**PROBLEM A**
Answer these questions using the Aeta Tribe Foundation text:
(i) In what year did Fernando Briosos return to the Philippines?
(ii) How many families lived in the village he visited?
(iii) Under Priority 1, what does each household receive?
**PROBLEM B**
According to the Aeta Tribe Foundation text, what are all the uses of the clean water that households collect in their containers?
**PROBLEM C**
Proceed with the Aeta Tribe Foundation text, picking up after its final sentence.

**SUPPLIED PASSAGE**
===
Fernando's Story

My name is Fernando Briosos, founder of the Aeta Tribe Foundation. When I returned to the Philippines in 2015, I was struck by the extreme poverty of the Aeta tribes—far worse than what I experienced growing up. Children begged on highways for money, drank from polluted rivers, and fought over a single cup of water. After the 1991 eruption of Mount Pinatubo destroyed their forests, rivers, and farmland, the Aeta people lost their homes, their water sources, and their ability to grow food. During my visit, we brought truckloads of water and food, yet it still wasn’t enough for the 600 families in the village. Watching children share a single banana and elders decide who would eat made it painfully clear how desperate their situation was.

The government’s displacement of the Aeta people left them isolated—without water systems, sanitation, electricity, or resources to survive—while facing discrimination for their ancestry and appearance. When I returned to the United States, I founded the Aeta Tribe Foundation to help protect Aeta children and rebuild their communities. By restoring spring waters, repairing wells, and supporting sustainable agriculture and livestock programs, we are helping families grow food, access clean water, and take steps toward self-sufficiency. Donations make this life-saving work possible—bringing water, food security, and hope to malnourished Aeta children so they can stay in school and dream of a better future.

Our Key Priorities

Priority 1:

Clean Water & Safe Infrastructure

The foundation focuses on restoring natural spring waters, planting protective trees, and repairing abandoned artesian wells that have gone without maintenance since the 1991 Mount Pinatubo eruption. By building reliable water systems, communal toilets, and handwashing stations in schools and villages, the Aeta communities gain safer, healthier daily living conditions. Each household also receives durable containers to collect and store clean water for drinking, cooking, bathing, and growing food—turning basic access to water into a lifeline for survival and stability.
===
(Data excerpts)
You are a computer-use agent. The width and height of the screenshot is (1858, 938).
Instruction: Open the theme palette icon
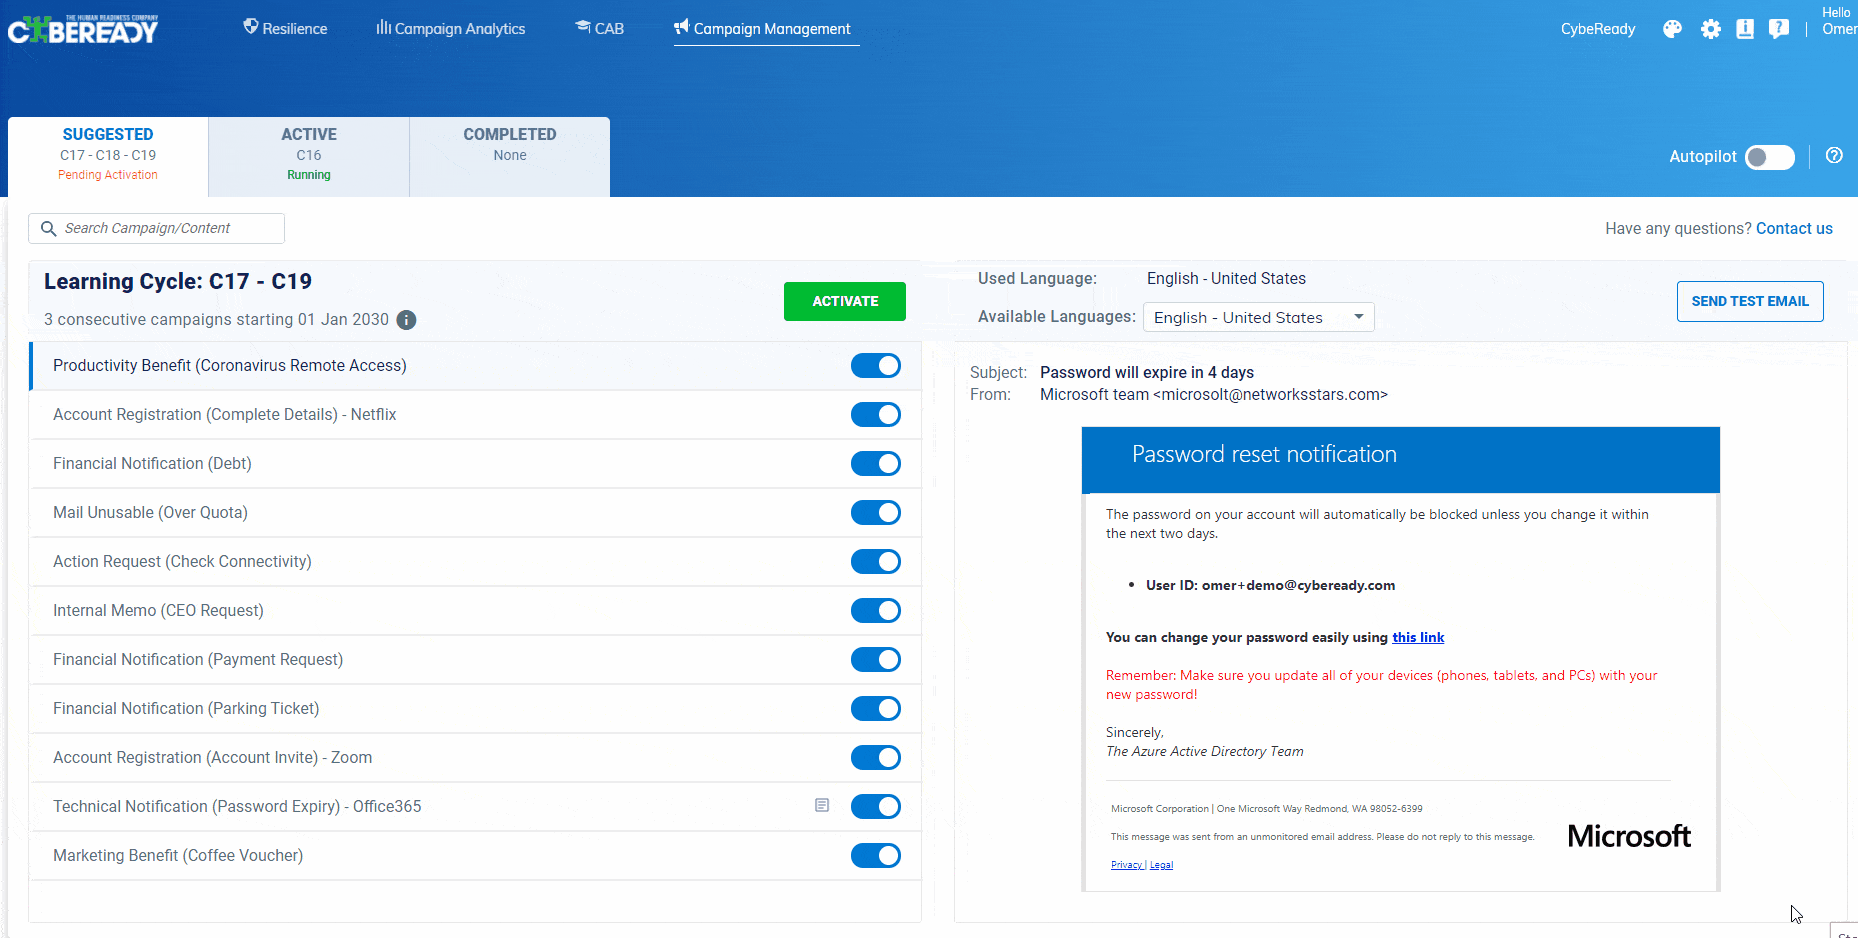coord(1672,29)
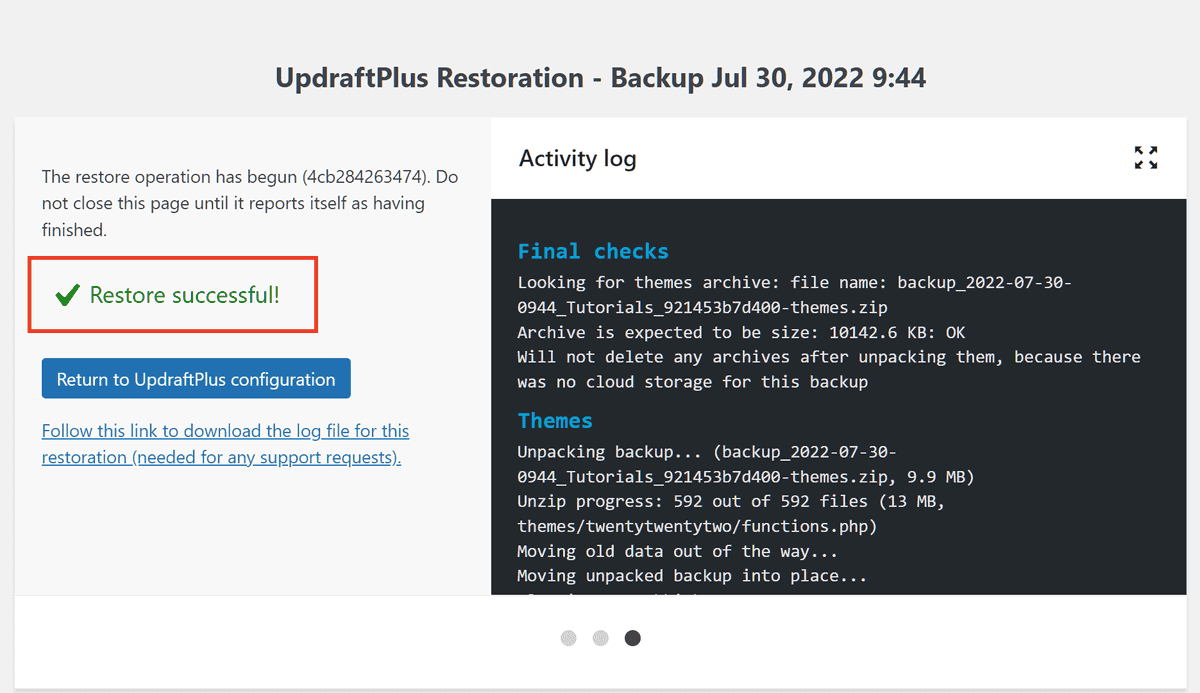Screen dimensions: 1200x693
Task: Click the UpdraftPlus Restoration page title
Action: (600, 77)
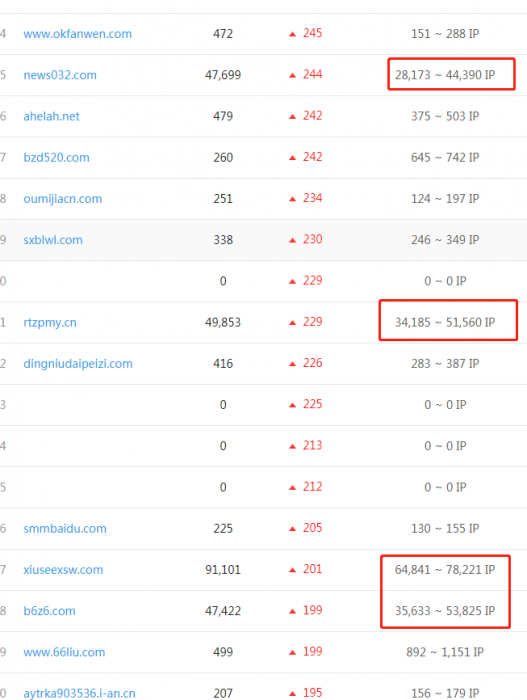Image resolution: width=527 pixels, height=700 pixels.
Task: Click the red triangle beside 201
Action: click(293, 570)
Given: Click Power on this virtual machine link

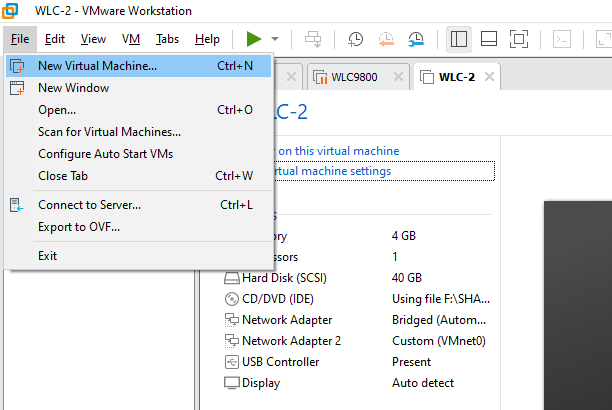Looking at the screenshot, I should [x=338, y=151].
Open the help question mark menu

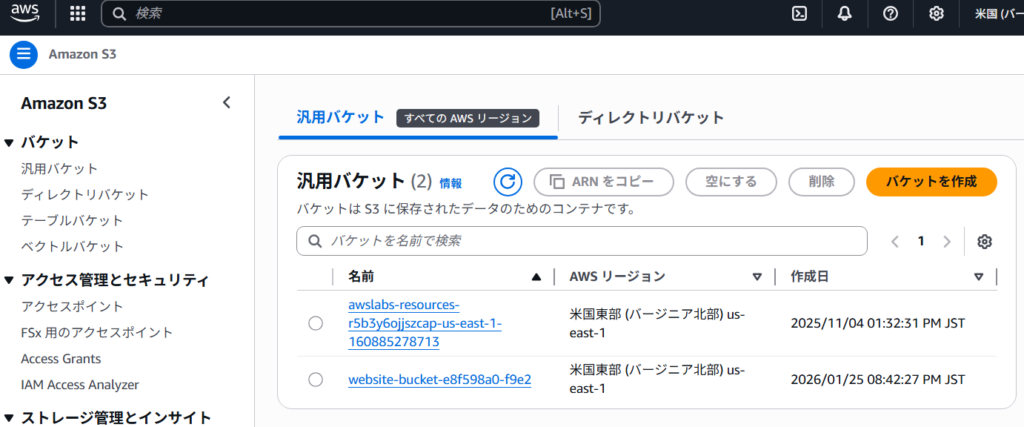pos(890,14)
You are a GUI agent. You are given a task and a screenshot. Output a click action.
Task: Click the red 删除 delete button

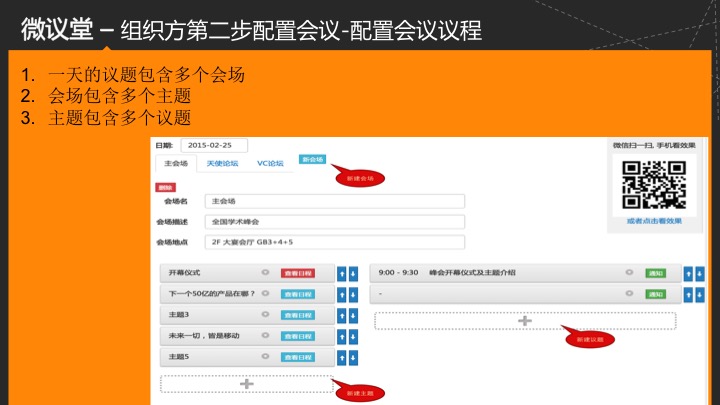165,187
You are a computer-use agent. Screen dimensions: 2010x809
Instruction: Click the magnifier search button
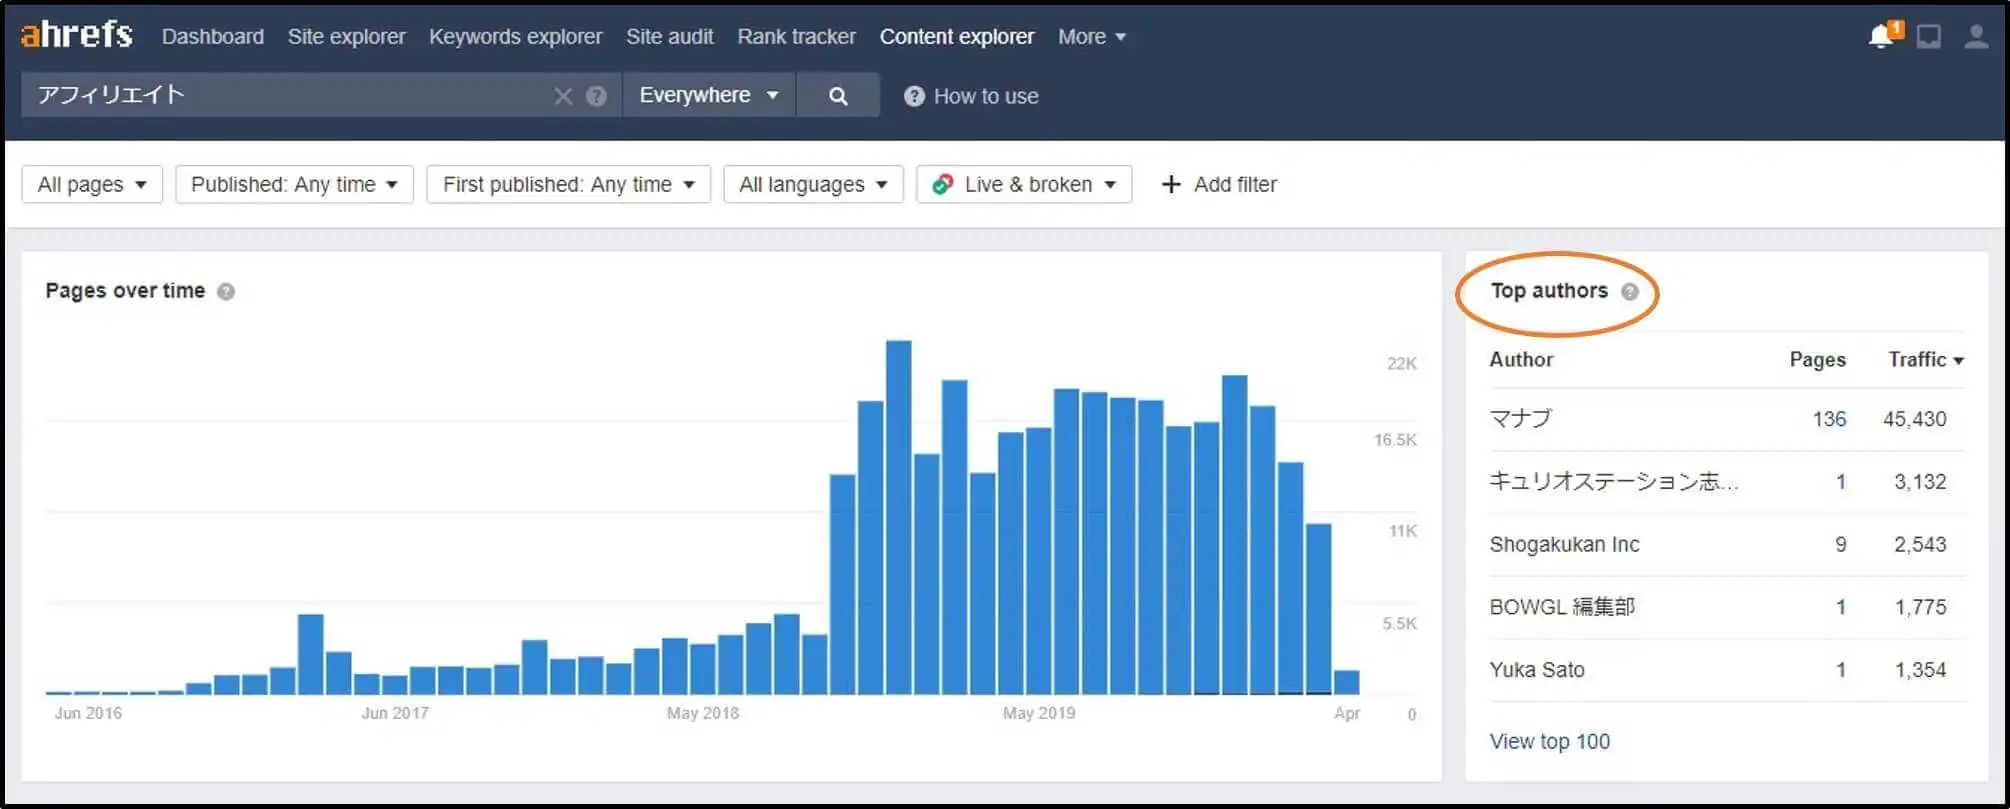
===
**ANSWER A**
(i) 2015
(ii) 600
(iii) Durable containers to collect and store clean water

**ANSWER B**
Drinking, cooking, bathing, and growing food

**ANSWER C**
Priority 2:

Child Health, Safety & Education Access

Improving children’s well-being begins with something as simple as providing slippers to prevent parasitic infections and allow young children to attend school safely. Through strong partnerships with local health and education agencies, the foundation works to eradicate parasitic diseases across Central Luzon by 2030. A significant part of this mission involves helping children born in remote areas obtain birth certificates, ensuring they can enroll in school and secure their right to a future. These efforts open the door for every Aeta child to grow up healthier, recognized, and educated.

Priority 3:

Livelihoods, Farming & Reforestation

Sustainable farming and livestock programs help Aeta families rebuild their forests and strengthen their livelihoods. By supplying communities with seeds that produce economic value—such as root crops, beans, okra, and eggplant—the foundation supports long-term food security rather than short-term relief. Providing water buffaloes to women in the villages empowers them with ownership over vital resources that offer milk, labor for cultivation, fertilizer, and natural fuel. Together, these initiatives restore the land, improve nutrition, and create stable, community-led pathways out of poverty.